> **Tasks**:
1. Reproduce the part of the baseball excerpt that begins at the words "This semester I’m" and stops after the words "Here’s an example.", changing nothing.
2. Decide whether each statement below agrees with the baseball excerpt, answering yes or no and quoting the deciding words of the baseball excerpt exactly. (a) A starting pitcher generally faces a batter at least three times before being pulled from the game. (b) Current defense statistics are plentiful and settle comparisons between players. (c) The idea of modeling where a baseball will land in a field is presented as fully developed.

> **Selected excerpt**:

--*--

Game Theory: Batter vs. Pitcher over the course of one game, or a career

A starting pitcher will generally face a batter at least 3 times before being pulled from the game. Thus I would argue at-bats are correlated with one another, since past at-bats give a pitcher or batter a better understanding what their foe will do in the next at-bat. Say if a batter strikes out his first time up, will he know what to do next time in his approach? Or if a pitcher gives up a home run to a batter, will he understand not to make the same mistake again? These questions scream game theory, and it’d be interesting to look at data for several pitchers vs batters to see which players learn more from their mistakes or failures.

Probability of a successful defensive play

It’d be cool to simulate defense, and be able to compare players’ defense skills. Assessing defensive skills is a huge problem in baseball, as there are a lot of variables and circumstances that make one ball put in play different from another. Currently, defense statistics are out there, but are very limited and still don’t say a lot when comparing players. Variables to regress on the outcome of a play would include type of ball hit (this includes ground balls, line drives, fly balls), angle of ball hit, ball speed/ drop rate, defensive ability of player, type of pitcher on the mound, etc.


    Defense as a Poisson Distribution

    This semester I’m being re-acquainted with several statistical distributions, and thus, I can’t help but put them into baseball terminology. A lot of statistical models beyond the scope of raw data (the likes of ERA or OBP) can be used to describe almost every situation/subgame of baseball. Here’s an example.

    For starters, the Poisson Distribution models the amount of hits during some interval of time. A simple model is for a line from zero to t, how many hits will be in this interval? This ‘interval’ can be applied to larger geometric shapes, like a circle, or any unit of area, including a baseball field.

    Where am I getting at? What if we could model this distribution for where a baseball will land in a field? [lightbulb!] It’s still a premature idea, but if we condition the distribution based on player/pitcher history, assessment of pitch types and weight on ballpark environment, we could simulate where the ball is hit.

--*--

> **Data records**:

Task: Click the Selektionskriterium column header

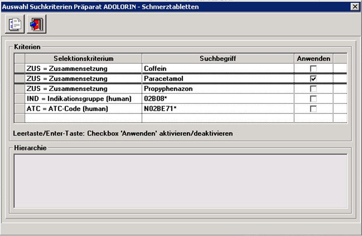Action: (83, 59)
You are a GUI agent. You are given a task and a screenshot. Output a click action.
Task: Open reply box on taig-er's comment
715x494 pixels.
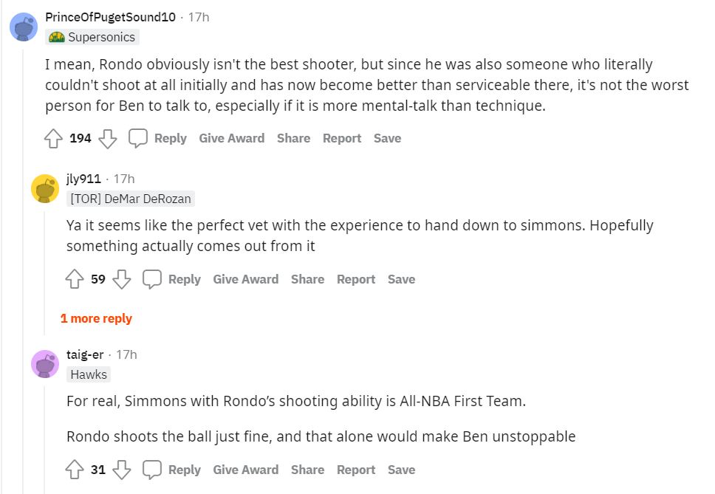point(183,470)
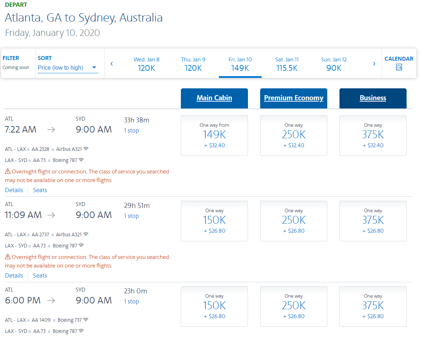
Task: Click Wi-Fi icon beside AA 2328 Airbus A321
Action: [x=86, y=149]

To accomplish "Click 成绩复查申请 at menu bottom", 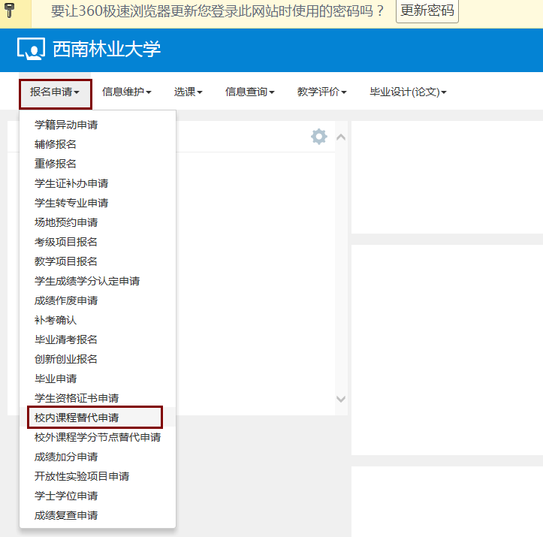I will point(66,515).
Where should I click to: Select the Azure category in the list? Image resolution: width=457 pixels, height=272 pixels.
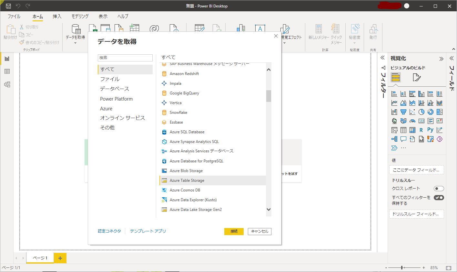tap(106, 109)
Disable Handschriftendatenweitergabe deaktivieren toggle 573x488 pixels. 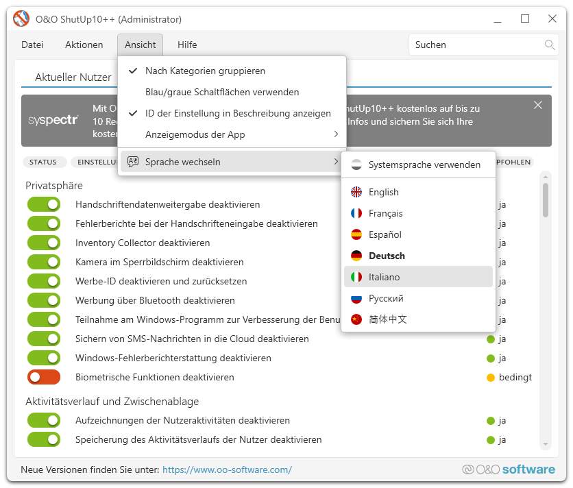coord(44,204)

--*--

> **Responses per task**:
1.
This semester I’m being re-acquainted with several statistical distributions, and thus, I can’t help but put them into baseball terminology. A lot of statistical models beyond the scope of raw data (the likes of ERA or OBP) can be used to describe almost every situation/subgame of baseball. Here’s an example.

2.
(a) Yes: "A starting pitcher will generally face a batter at least 3 times before being pulled from the game."
(b) No: "Currently, defense statistics are out there, but are very limited and still don’t say a lot when comparing players."
(c) No: "It’s still a premature idea"